### Work to complete
Update the entries below by replacing every instance of "Where should I click to:" with "Which spot should I click to:", keeping everything else unchanged.

(Stored dataset items)
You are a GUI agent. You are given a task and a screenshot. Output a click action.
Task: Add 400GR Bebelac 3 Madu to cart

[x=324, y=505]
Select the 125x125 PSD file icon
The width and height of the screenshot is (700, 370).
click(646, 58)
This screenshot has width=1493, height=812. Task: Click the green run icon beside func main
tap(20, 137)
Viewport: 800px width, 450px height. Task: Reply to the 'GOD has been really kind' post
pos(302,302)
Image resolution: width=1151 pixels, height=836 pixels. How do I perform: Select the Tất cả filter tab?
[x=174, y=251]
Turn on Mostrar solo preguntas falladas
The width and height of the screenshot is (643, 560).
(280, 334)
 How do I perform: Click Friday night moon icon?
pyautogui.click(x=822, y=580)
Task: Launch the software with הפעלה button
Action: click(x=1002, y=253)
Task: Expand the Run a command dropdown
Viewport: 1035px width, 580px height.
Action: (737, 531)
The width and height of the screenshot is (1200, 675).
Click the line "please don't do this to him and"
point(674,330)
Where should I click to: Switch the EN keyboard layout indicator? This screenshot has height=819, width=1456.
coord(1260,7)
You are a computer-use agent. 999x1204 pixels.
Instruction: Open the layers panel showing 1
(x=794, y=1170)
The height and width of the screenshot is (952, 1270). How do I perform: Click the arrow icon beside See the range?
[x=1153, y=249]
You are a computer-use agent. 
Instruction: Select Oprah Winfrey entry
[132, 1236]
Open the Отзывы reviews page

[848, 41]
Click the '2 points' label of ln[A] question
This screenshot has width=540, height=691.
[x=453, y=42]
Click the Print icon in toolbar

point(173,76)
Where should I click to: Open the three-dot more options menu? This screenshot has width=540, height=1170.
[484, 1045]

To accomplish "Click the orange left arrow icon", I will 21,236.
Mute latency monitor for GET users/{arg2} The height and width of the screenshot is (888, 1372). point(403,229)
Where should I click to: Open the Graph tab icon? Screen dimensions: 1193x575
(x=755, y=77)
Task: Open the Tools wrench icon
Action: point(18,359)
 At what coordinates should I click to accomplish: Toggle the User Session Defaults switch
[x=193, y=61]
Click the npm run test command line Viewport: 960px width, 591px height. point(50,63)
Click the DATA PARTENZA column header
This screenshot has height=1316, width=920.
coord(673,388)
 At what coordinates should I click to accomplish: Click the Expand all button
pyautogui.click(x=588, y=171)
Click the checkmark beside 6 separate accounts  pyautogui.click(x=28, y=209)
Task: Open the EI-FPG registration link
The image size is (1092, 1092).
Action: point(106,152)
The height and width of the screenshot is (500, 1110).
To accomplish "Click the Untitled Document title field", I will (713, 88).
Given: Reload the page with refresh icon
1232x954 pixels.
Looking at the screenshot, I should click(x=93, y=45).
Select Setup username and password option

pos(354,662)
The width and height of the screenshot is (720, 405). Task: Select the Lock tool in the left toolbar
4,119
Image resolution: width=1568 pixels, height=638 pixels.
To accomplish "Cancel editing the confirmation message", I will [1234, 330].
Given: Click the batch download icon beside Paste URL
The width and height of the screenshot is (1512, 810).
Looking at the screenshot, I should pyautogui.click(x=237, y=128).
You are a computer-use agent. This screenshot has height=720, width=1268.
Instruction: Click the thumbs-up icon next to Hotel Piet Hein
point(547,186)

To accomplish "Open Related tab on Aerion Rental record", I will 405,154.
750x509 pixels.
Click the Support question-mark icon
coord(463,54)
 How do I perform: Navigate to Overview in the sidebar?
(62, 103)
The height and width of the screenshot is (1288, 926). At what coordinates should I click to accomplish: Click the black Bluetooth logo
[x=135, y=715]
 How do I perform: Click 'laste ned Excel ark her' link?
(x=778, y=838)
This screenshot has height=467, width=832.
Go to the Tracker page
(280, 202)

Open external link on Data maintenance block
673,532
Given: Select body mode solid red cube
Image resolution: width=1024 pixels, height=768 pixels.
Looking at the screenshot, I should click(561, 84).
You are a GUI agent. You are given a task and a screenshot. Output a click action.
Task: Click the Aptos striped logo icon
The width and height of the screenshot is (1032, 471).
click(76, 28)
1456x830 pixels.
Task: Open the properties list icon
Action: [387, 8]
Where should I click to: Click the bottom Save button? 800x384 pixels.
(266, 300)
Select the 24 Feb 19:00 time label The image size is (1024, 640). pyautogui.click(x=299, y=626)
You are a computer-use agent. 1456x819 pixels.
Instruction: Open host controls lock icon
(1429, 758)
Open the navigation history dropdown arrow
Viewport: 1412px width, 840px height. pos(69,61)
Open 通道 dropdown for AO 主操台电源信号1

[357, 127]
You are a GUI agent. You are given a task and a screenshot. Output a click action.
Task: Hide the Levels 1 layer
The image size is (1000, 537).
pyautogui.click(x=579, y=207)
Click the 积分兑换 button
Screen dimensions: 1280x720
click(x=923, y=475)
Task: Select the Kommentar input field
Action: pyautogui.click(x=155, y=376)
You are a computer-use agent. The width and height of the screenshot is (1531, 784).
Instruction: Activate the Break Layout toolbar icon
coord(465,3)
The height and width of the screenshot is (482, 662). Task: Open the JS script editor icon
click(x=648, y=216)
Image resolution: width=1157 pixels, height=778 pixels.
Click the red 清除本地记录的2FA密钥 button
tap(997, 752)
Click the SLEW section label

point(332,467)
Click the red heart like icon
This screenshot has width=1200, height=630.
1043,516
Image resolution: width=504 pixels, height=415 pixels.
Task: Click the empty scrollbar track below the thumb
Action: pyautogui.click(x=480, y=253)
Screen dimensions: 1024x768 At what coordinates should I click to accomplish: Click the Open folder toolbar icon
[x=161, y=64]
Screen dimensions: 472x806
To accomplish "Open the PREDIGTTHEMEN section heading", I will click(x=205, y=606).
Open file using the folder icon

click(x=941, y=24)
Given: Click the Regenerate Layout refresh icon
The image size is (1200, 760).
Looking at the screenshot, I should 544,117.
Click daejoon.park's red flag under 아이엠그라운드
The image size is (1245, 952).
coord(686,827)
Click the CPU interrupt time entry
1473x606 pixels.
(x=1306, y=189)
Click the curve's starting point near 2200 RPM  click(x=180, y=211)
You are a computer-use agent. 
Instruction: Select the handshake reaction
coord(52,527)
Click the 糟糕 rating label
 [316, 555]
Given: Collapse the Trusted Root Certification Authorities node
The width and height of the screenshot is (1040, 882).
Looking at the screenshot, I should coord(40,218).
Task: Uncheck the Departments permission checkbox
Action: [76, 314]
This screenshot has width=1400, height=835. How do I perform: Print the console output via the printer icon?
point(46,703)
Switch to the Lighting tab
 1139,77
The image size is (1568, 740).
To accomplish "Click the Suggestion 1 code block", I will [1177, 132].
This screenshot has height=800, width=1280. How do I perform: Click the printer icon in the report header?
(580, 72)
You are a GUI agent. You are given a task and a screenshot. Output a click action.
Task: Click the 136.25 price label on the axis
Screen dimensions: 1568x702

### Result of this task
You are a GUI agent. You are given a task and a screenshot. Output a click action.
Task: Add 400GR Bebelac 3 Madu to cart

[x=324, y=505]
Select the 125x125 PSD file icon
The width and height of the screenshot is (700, 370).
click(646, 58)
This screenshot has width=1493, height=812. Task: Click the green run icon beside func main
tap(20, 137)
Viewport: 800px width, 450px height. Task: Reply to the 'GOD has been really kind' post
pos(302,302)
Image resolution: width=1151 pixels, height=836 pixels. How do I perform: Select the Tất cả filter tab?
[x=174, y=251]
Turn on Mostrar solo preguntas falladas
The width and height of the screenshot is (643, 560).
(280, 334)
 How do I perform: Click Friday night moon icon?
pyautogui.click(x=822, y=580)
Task: Launch the software with הפעלה button
Action: click(x=1002, y=253)
Task: Expand the Run a command dropdown
Viewport: 1035px width, 580px height.
Action: (737, 531)
The width and height of the screenshot is (1200, 675).
Click the line "please don't do this to him and"
point(674,330)
Which spot should I click to: Switch the EN keyboard layout indicator? This screenshot has height=819, width=1456.
coord(1260,7)
You are a computer-use agent. 999x1204 pixels.
Instruction: Open the layers panel showing 1
(x=794, y=1170)
The height and width of the screenshot is (952, 1270). How do I perform: Click the arrow icon beside See the range?
[x=1153, y=249]
You are a computer-use agent. 
Instruction: Select Oprah Winfrey entry
[132, 1236]
Open the Отзывы reviews page

[848, 41]
Click the '2 points' label of ln[A] question
This screenshot has width=540, height=691.
[x=453, y=42]
Click the Print icon in toolbar

point(173,76)
Which spot should I click to: Open the three-dot more options menu? This screenshot has width=540, height=1170.
[484, 1045]

To accomplish "Click the orange left arrow icon", I will 21,236.
Mute latency monitor for GET users/{arg2} The height and width of the screenshot is (888, 1372). point(403,229)
Which spot should I click to: Open the Graph tab icon? Screen dimensions: 1193x575
(x=755, y=77)
Task: Open the Tools wrench icon
Action: point(18,359)
 At what coordinates should I click to accomplish: Toggle the User Session Defaults switch
[x=193, y=61]
Click the npm run test command line Viewport: 960px width, 591px height. point(50,63)
Click the DATA PARTENZA column header
This screenshot has height=1316, width=920.
coord(673,388)
 At what coordinates should I click to accomplish: Click the Expand all button
pyautogui.click(x=588, y=171)
Click the checkmark beside 6 separate accounts  pyautogui.click(x=28, y=209)
Task: Open the EI-FPG registration link
The image size is (1092, 1092).
Action: point(106,152)
The height and width of the screenshot is (500, 1110).
To accomplish "Click the Untitled Document title field", I will (713, 88).
Given: Reload the page with refresh icon
1232x954 pixels.
Looking at the screenshot, I should click(x=93, y=45).
Select Setup username and password option

pos(354,662)
The width and height of the screenshot is (720, 405). Task: Select the Lock tool in the left toolbar
4,119
Image resolution: width=1568 pixels, height=638 pixels.
To accomplish "Cancel editing the confirmation message", I will [1234, 330].
Given: Click the batch download icon beside Paste URL
The width and height of the screenshot is (1512, 810).
Looking at the screenshot, I should pyautogui.click(x=237, y=128).
You are a computer-use agent. This screenshot has height=720, width=1268.
Instruction: Click the thumbs-up icon next to Hotel Piet Hein
point(547,186)

To accomplish "Open Related tab on Aerion Rental record", I will 405,154.
750x509 pixels.
Click the Support question-mark icon
coord(463,54)
 How do I perform: Navigate to Overview in the sidebar?
(62, 103)
The height and width of the screenshot is (1288, 926). At what coordinates should I click to accomplish: Click the black Bluetooth logo
[x=135, y=715]
 How do I perform: Click 'laste ned Excel ark her' link?
(x=778, y=838)
This screenshot has height=467, width=832.
Go to the Tracker page
(280, 202)

Open external link on Data maintenance block
673,532
Given: Select body mode solid red cube
Image resolution: width=1024 pixels, height=768 pixels.
Looking at the screenshot, I should click(561, 84).
You are a GUI agent. You are given a task and a screenshot. Output a click action.
Task: Click the Aptos striped logo icon
The width and height of the screenshot is (1032, 471).
click(76, 28)
1456x830 pixels.
Task: Open the properties list icon
Action: [387, 8]
Which spot should I click to: Click the bottom Save button? 800x384 pixels.
(266, 300)
Select the 24 Feb 19:00 time label The image size is (1024, 640). pyautogui.click(x=299, y=626)
You are a computer-use agent. 1456x819 pixels.
Instruction: Open host controls lock icon
(1429, 758)
Open the navigation history dropdown arrow
Viewport: 1412px width, 840px height. pos(69,61)
Open 通道 dropdown for AO 主操台电源信号1

[357, 127]
You are a GUI agent. You are given a task and a screenshot. Output a click action.
Task: Hide the Levels 1 layer
The image size is (1000, 537).
pyautogui.click(x=579, y=207)
Click the 积分兑换 button
Screen dimensions: 1280x720
click(x=923, y=475)
Task: Select the Kommentar input field
Action: pyautogui.click(x=155, y=376)
You are a computer-use agent. The width and height of the screenshot is (1531, 784).
Instruction: Activate the Break Layout toolbar icon
coord(465,3)
The height and width of the screenshot is (482, 662). Task: Open the JS script editor icon
click(x=648, y=216)
Image resolution: width=1157 pixels, height=778 pixels.
Click the red 清除本地记录的2FA密钥 button
tap(997, 752)
Click the SLEW section label

point(332,467)
Click the red heart like icon
This screenshot has width=1200, height=630.
1043,516
Image resolution: width=504 pixels, height=415 pixels.
Task: Click the empty scrollbar track below the thumb
Action: pyautogui.click(x=480, y=253)
Screen dimensions: 1024x768 At what coordinates should I click to accomplish: Click the Open folder toolbar icon
[x=161, y=64]
Screen dimensions: 472x806
To accomplish "Open the PREDIGTTHEMEN section heading", I will click(x=205, y=606).
Open file using the folder icon

click(x=941, y=24)
Given: Click the Regenerate Layout refresh icon
The image size is (1200, 760).
Looking at the screenshot, I should 544,117.
Click daejoon.park's red flag under 아이엠그라운드
The image size is (1245, 952).
coord(686,827)
Click the CPU interrupt time entry
1473x606 pixels.
(x=1306, y=189)
Click the curve's starting point near 2200 RPM  click(x=180, y=211)
You are a computer-use agent. 
Instruction: Select the handshake reaction
coord(52,527)
Click the 糟糕 rating label
 [316, 555]
Given: Collapse the Trusted Root Certification Authorities node
The width and height of the screenshot is (1040, 882).
Looking at the screenshot, I should coord(40,218).
Task: Uncheck the Departments permission checkbox
Action: [76, 314]
This screenshot has width=1400, height=835. How do I perform: Print the console output via the printer icon?
point(46,703)
Switch to the Lighting tab
 1139,77
The image size is (1568, 740).
To accomplish "Click the Suggestion 1 code block", I will [1177, 132].
This screenshot has height=800, width=1280. How do I perform: Click the printer icon in the report header?
(580, 72)
You are a GUI agent. You are given a task and a screenshot. Output a click action.
Task: Click the 136.25 price label on the axis
Screen dimensions: 1568x702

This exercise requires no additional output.